> **Exercise requirements**
Retype, character for character, the part of the rows below that opens with the line containing "Click the 2.841 price axis label" and closes with the line containing "Open the hamburger", including both of those lines.

> **Dataset records**
+--
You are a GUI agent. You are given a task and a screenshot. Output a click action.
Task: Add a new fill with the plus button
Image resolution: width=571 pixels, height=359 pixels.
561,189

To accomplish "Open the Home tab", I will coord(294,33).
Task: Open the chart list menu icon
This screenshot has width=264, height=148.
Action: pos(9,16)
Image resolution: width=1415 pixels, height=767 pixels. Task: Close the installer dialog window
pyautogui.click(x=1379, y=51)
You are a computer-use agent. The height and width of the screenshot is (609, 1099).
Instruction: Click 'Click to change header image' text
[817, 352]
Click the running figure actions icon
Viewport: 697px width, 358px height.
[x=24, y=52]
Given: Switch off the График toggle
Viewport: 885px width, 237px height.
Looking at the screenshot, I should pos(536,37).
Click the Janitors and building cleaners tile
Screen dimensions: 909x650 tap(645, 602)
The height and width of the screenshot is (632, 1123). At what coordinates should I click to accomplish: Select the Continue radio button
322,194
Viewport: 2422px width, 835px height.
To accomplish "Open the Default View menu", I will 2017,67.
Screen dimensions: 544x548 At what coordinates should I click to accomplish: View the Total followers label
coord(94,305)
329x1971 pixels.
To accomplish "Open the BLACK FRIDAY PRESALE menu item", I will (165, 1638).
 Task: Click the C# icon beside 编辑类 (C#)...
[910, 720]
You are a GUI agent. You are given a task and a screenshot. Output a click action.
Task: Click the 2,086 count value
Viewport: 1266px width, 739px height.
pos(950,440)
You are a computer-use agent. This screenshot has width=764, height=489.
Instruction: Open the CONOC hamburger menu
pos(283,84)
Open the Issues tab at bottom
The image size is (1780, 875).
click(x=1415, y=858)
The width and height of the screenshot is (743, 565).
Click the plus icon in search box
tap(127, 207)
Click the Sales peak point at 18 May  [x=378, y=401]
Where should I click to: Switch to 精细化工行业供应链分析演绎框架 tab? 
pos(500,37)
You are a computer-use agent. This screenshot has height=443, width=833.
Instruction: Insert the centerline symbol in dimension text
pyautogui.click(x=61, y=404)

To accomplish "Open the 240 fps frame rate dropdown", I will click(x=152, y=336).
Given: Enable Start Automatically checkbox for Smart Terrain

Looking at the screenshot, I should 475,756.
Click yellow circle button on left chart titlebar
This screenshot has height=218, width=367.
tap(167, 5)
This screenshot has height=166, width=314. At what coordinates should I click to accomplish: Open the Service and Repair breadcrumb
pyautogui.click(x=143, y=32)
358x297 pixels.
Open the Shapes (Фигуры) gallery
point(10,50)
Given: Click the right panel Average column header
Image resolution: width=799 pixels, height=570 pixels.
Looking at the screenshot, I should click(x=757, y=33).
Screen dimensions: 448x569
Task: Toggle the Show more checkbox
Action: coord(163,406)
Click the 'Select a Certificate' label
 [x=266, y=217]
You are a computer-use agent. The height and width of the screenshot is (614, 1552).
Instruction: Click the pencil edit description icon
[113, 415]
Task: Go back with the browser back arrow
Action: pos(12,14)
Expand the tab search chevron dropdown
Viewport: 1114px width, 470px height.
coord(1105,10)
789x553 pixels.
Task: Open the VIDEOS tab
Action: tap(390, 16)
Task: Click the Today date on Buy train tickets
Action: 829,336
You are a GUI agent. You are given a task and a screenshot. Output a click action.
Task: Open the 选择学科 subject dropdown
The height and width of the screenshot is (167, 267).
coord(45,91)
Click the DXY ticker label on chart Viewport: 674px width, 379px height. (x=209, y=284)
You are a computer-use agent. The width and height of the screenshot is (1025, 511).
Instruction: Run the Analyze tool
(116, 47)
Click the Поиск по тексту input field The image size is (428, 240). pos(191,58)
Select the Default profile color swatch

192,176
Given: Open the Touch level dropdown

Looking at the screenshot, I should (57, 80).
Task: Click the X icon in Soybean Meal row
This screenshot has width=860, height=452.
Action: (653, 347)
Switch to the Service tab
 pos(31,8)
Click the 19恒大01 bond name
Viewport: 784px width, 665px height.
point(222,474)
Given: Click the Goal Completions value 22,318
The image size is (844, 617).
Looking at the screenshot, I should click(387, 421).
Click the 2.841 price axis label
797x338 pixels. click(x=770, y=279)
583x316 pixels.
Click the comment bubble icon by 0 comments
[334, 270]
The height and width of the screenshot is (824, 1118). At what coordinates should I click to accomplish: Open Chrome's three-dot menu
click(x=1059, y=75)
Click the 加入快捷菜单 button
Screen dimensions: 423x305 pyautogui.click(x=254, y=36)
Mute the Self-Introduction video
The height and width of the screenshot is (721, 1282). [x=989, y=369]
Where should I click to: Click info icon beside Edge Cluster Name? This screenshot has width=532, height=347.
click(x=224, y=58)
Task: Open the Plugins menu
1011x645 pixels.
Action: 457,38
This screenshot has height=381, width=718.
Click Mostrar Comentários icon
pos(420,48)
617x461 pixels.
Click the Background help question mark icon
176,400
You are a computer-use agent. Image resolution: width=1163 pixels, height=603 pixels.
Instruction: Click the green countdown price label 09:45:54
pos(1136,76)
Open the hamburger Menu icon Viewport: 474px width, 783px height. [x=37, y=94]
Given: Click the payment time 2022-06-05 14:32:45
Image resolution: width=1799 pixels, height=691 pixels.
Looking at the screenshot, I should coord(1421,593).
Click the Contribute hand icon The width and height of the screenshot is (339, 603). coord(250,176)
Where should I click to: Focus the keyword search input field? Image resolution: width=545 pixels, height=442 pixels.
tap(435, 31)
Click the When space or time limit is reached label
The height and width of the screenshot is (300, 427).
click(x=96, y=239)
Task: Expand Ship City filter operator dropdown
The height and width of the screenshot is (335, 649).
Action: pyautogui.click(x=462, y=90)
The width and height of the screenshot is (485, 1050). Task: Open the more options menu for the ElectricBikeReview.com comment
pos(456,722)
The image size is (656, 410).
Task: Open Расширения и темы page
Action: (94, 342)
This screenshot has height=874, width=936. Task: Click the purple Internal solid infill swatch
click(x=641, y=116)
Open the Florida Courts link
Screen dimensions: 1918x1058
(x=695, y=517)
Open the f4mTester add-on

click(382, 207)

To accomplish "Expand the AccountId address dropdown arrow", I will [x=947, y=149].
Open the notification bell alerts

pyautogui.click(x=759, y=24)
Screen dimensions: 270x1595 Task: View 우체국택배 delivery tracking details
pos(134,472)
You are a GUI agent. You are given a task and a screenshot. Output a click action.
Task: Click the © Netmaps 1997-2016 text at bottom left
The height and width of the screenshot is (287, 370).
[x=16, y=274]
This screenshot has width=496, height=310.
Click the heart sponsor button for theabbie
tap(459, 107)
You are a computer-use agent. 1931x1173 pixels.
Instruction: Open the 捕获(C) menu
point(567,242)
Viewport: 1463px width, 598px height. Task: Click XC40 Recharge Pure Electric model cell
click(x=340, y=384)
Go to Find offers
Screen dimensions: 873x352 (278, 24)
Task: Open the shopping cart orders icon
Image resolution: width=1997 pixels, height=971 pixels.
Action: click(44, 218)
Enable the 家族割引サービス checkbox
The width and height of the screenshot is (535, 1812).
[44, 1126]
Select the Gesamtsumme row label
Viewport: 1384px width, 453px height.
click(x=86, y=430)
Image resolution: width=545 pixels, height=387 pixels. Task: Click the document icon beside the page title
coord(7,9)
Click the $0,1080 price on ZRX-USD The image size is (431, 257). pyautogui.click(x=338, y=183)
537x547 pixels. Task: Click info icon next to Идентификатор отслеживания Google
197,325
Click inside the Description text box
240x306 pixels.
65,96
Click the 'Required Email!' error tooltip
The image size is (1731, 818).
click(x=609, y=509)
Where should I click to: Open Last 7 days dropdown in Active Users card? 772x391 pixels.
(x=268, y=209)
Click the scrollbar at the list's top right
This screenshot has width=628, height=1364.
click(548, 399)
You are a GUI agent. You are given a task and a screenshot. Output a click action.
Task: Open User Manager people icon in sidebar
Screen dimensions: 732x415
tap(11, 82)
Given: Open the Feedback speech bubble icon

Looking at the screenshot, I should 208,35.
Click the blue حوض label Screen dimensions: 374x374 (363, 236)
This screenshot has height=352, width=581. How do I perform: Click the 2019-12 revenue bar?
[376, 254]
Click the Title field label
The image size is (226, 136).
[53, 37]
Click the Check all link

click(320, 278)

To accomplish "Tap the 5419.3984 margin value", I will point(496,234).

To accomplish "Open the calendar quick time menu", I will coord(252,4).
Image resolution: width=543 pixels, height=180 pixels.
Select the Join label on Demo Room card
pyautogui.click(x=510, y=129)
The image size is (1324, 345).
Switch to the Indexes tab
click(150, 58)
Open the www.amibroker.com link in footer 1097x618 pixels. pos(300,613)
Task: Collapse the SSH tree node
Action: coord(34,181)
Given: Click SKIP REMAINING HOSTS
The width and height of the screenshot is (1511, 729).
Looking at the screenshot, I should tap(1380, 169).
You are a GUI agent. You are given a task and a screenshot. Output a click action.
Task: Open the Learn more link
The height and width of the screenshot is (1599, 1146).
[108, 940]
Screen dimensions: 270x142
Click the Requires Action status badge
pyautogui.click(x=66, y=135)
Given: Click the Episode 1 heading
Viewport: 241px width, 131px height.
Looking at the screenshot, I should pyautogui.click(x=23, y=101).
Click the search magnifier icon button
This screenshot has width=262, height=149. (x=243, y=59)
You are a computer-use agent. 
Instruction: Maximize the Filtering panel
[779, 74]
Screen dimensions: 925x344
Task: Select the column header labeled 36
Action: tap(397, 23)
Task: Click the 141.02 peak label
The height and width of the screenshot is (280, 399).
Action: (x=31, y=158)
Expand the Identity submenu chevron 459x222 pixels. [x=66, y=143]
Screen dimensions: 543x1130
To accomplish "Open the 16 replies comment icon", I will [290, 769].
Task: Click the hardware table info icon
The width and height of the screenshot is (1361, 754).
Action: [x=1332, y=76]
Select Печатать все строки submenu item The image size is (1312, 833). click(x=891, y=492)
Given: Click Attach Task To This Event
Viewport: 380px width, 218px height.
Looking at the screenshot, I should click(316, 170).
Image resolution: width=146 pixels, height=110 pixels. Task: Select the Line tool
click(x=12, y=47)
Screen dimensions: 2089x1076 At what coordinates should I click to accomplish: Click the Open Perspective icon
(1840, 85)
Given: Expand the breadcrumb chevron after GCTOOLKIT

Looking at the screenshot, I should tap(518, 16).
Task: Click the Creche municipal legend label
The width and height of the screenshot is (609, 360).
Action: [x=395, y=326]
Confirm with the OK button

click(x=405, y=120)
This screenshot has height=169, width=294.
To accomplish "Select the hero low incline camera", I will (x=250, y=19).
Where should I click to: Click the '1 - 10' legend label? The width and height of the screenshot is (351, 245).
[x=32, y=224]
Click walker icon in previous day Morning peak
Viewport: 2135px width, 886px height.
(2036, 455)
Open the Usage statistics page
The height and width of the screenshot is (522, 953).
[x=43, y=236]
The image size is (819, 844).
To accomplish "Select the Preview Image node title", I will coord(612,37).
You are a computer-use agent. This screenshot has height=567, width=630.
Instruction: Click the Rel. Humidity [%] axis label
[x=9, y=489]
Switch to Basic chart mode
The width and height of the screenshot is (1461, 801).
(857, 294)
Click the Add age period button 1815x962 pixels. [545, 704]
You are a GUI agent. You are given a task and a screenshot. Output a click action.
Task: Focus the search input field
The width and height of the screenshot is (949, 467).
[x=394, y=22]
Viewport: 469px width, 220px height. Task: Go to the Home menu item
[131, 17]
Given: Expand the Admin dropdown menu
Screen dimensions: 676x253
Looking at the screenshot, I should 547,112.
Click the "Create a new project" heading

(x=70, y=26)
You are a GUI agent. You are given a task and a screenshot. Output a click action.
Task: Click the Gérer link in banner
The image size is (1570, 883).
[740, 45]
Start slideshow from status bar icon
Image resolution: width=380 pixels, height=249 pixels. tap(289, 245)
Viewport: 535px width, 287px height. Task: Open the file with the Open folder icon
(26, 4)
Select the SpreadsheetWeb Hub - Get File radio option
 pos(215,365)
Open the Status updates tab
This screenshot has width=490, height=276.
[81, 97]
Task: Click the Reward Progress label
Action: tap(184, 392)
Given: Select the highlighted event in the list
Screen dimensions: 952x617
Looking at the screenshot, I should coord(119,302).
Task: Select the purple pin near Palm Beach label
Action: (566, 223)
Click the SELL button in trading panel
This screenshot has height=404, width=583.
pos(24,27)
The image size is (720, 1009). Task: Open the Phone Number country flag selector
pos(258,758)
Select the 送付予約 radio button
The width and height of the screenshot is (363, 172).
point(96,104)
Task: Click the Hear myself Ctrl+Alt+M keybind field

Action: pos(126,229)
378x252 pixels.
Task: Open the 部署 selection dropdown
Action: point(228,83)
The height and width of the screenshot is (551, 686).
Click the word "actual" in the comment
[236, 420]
+--
> **Reply to the exercise**
Click the 2.841 price axis label
797x338 pixels. click(x=770, y=279)
583x316 pixels.
Click the comment bubble icon by 0 comments
[334, 270]
The height and width of the screenshot is (824, 1118). At what coordinates should I click to accomplish: Open Chrome's three-dot menu
click(x=1059, y=75)
Click the 加入快捷菜单 button
Screen dimensions: 423x305 pyautogui.click(x=254, y=36)
Mute the Self-Introduction video
The height and width of the screenshot is (721, 1282). [x=989, y=369]
Where should I click to: Click info icon beside Edge Cluster Name? This screenshot has width=532, height=347.
click(x=224, y=58)
Task: Open the Plugins menu
1011x645 pixels.
Action: 457,38
This screenshot has height=381, width=718.
Click Mostrar Comentários icon
pos(420,48)
617x461 pixels.
Click the Background help question mark icon
176,400
You are a computer-use agent. Image resolution: width=1163 pixels, height=603 pixels.
Instruction: Click the green countdown price label 09:45:54
pos(1136,76)
Open the hamburger Menu icon Viewport: 474px width, 783px height. [x=37, y=94]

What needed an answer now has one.